WHAT TO DO: Write out each line from the data below that includes the word "computer".

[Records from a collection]

========================

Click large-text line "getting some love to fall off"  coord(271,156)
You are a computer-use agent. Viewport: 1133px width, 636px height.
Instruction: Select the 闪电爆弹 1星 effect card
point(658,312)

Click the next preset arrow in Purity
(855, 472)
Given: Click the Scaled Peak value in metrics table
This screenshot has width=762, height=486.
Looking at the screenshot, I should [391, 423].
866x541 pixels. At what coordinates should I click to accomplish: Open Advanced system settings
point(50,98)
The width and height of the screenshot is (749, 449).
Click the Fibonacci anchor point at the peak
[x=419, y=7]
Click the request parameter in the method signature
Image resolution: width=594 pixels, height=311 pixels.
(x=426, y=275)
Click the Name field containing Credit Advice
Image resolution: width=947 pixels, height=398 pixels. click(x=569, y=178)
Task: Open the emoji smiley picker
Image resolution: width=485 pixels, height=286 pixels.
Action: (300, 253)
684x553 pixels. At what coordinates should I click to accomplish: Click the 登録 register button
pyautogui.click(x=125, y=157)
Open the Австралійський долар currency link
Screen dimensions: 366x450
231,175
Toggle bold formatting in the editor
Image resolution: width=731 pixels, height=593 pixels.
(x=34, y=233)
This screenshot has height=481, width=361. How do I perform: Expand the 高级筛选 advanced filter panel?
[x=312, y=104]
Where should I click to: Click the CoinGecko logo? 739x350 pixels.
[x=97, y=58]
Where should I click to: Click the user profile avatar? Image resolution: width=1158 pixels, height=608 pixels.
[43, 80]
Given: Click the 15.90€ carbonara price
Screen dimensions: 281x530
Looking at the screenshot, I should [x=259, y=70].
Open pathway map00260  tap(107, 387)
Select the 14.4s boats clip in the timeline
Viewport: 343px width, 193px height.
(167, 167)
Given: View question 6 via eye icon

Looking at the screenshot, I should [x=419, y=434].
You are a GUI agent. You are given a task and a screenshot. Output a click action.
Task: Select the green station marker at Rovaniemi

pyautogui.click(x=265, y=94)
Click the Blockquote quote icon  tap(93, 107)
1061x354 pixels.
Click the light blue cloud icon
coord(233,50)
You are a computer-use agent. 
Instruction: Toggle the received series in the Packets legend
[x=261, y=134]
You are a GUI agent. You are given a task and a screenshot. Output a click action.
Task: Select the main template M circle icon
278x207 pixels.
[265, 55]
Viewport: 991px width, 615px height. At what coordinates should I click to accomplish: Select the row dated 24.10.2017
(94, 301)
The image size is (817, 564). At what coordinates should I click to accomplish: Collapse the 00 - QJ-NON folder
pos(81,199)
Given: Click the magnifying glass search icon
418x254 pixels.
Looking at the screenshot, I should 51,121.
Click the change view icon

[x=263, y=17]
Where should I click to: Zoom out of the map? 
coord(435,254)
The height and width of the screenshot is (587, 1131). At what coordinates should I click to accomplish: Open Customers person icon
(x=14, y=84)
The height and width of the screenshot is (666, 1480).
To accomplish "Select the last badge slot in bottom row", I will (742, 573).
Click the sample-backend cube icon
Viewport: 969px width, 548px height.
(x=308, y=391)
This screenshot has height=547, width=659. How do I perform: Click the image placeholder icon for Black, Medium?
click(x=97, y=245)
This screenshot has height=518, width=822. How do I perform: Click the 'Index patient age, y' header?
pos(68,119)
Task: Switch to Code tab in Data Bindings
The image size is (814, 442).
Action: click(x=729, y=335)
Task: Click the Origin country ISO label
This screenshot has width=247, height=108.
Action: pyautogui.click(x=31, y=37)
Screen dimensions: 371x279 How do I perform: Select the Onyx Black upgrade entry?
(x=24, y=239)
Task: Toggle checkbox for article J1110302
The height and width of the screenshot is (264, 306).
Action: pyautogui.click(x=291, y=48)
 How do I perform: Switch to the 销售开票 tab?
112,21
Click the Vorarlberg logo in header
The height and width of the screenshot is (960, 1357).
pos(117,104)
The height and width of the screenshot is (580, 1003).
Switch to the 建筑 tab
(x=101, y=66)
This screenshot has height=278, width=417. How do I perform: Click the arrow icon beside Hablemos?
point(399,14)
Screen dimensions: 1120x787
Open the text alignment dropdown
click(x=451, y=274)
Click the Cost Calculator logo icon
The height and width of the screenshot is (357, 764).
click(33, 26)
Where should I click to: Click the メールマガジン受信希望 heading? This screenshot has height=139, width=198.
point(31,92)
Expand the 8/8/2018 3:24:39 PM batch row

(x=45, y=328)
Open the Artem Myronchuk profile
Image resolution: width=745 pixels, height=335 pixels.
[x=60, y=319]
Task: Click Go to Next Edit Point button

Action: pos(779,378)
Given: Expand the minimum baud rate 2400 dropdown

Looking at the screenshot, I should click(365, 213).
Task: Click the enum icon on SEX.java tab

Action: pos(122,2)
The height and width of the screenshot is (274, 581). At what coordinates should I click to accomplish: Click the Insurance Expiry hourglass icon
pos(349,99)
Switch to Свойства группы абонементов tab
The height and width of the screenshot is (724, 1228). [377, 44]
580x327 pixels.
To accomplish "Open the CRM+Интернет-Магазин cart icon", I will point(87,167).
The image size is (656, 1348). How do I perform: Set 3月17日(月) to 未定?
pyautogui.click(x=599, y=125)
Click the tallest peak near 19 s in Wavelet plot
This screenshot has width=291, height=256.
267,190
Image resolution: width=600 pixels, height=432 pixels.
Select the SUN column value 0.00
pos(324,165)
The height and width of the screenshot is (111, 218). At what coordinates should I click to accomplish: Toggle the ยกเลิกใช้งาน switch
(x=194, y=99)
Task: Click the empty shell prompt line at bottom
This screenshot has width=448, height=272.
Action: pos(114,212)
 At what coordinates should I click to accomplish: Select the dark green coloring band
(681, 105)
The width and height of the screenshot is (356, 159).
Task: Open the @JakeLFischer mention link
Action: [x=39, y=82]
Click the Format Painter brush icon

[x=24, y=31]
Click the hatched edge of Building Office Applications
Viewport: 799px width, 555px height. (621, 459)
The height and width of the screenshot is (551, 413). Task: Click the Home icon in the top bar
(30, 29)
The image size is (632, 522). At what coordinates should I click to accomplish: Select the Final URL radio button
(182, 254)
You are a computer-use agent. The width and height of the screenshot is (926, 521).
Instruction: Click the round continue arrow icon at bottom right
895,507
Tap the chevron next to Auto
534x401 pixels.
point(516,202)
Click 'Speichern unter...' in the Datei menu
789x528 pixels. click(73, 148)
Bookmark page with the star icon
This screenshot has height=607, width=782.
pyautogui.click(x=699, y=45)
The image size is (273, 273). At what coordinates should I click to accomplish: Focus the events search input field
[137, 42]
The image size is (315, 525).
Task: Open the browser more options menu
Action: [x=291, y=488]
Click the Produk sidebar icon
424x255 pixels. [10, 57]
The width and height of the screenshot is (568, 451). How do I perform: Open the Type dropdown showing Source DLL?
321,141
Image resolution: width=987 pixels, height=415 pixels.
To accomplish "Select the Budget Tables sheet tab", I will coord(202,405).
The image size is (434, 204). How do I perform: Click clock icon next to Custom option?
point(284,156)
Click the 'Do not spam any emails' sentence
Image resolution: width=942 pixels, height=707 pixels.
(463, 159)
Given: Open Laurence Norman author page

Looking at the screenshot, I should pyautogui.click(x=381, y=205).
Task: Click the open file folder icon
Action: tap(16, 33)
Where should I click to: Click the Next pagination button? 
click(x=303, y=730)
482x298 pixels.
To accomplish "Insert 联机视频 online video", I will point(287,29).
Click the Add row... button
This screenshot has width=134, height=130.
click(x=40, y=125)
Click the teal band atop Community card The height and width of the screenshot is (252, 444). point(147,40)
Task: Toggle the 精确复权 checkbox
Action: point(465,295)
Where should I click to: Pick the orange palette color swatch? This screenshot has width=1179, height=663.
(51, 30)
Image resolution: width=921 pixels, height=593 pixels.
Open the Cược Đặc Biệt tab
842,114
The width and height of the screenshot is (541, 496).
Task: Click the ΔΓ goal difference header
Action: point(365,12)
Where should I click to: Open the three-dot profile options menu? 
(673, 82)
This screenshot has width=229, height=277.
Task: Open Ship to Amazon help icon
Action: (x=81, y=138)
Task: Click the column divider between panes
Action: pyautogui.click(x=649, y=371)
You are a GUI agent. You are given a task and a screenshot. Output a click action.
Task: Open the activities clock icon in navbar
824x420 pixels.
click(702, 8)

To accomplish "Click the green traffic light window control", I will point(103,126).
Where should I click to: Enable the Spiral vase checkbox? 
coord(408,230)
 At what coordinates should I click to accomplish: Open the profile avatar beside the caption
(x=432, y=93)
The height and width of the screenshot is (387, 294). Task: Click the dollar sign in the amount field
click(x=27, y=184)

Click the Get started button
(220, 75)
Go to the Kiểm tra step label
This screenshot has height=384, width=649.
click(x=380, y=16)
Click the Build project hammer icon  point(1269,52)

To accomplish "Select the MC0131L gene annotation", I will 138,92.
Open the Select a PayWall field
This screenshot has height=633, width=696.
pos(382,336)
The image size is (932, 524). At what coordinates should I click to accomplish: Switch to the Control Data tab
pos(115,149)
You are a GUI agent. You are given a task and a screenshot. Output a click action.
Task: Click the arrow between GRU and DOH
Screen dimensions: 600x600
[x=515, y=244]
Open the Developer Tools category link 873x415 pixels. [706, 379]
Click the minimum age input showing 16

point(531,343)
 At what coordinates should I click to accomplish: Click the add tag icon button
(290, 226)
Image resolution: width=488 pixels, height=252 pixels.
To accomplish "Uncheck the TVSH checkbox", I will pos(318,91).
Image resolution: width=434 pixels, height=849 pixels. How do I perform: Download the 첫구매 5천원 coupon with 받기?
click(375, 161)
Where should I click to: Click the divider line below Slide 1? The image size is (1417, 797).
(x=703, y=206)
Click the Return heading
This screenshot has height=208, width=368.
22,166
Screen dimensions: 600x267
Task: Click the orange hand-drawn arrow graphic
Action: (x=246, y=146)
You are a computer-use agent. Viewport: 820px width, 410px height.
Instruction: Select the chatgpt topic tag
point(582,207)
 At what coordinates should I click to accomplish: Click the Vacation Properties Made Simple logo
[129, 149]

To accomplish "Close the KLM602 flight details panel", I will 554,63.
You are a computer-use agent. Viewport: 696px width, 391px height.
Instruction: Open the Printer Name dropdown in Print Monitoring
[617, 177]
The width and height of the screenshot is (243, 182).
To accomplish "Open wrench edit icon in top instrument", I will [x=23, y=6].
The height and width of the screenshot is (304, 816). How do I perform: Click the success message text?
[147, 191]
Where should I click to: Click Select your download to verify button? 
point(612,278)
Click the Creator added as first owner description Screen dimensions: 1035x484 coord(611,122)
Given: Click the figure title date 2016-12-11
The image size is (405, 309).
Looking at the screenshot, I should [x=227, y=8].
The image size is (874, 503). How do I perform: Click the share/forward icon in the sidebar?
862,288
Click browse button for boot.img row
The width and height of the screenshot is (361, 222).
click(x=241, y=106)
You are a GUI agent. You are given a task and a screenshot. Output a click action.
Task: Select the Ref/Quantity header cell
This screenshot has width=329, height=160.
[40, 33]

========================

WRITTEN SOLUTION:
You are a computer-use agent. Viewport: 1133px width, 636px height.
You are a computer-use agent. 
You are a computer-use agent. The width and height of the screenshot is (926, 521).
You are a computer-use agent. Viewport: 820px width, 410px height.
You are a computer-use agent. Viewport: 696px width, 391px height.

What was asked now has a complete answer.